State securities regulators are working on a recommendation for how states can best protect senior citizens from financial exploitation.
Three states – Missouri, Washington and Delaware – have recently enacted
laws targeting elder abuse.
The measures allow brokers to notify state and local authorities when they suspect that someone is trying to scam one of their clients and also enable financial professionals to suspend the execution of transactions for a certain time period. They also give brokers immunity from liability for reporting abuse.
As more states consider similar statutes, the North American Securities Administrators Association is trying to provide guidance. The group is aiming to present a document, which could be a model rule or legislation, for its members to consider at its annual conference in Puerto Rico in September.
“We hope to come up with perhaps a more cohesive approach – one that can address the challenges that the industry is facing and can protect older investors, while at the same time respecting the independence of our seniors,” said Judith Shaw, securities administrator in Maine and NASAA president-elect, in an interview. “NASAA is really taking a thoughtful and holistic approach to this issue.”
The organization has made combatting financial abuse of senior citizens a top priority, and
established an advisory committee on the issue last fall.
More than a third of state enforcement actions involve elderly citizens, Joseph Brady, NASAA executive director, told an audience at an Insured Retirement Institute conference in Washington on Tuesday.

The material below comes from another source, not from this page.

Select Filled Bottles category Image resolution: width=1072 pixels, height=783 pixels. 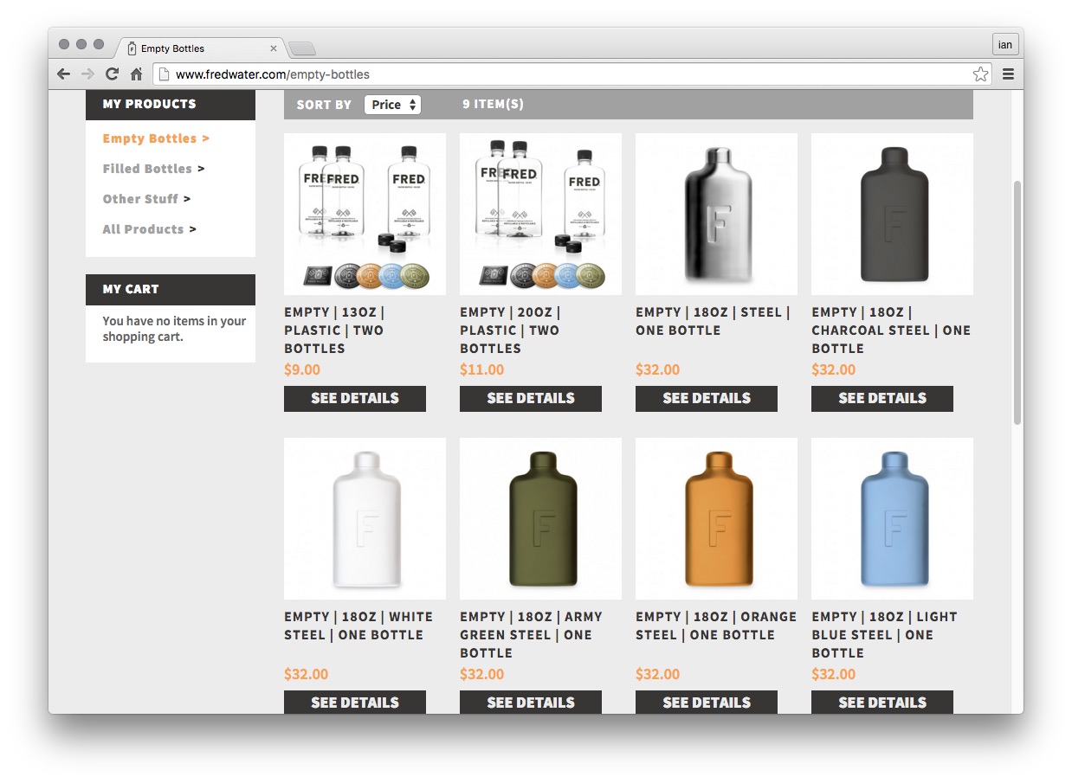click(x=147, y=169)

Protecting seniors involves privacy laws and other complicated issues. An especially sensitive topic is whether a broker can contact a non-governmental third party, such as a family member.
“Those matters are critically important to us, and we're very focused on that,” Mr. Brady said.
He said that NASAA is working with the Securities and Exchange Commission and the Financial Industry Regulatory Authority Inc., both of which have targeted senior financial abuse, as well as industry groups.
The Securities Industry and Financial Markets Association, the major financial industry trade group, endorsed the Missouri law and encouraged other states to follow the model it provides.
“Persons working for broker-dealers are often firsthand witnesses to potential exploitation, and this legislation will give them the ability to help protect senior investors from those who wish to take advantage of them,” said Kim Chamberlain, SIFMA managing director and associate general counsel, in a statement shortly after the Missouri measure was enacted earlier this month.
Mr. Brady predicts that more states will join the three that have passed elder-abuse laws.
“Legislation doesn't ever happen in isolation,” he said.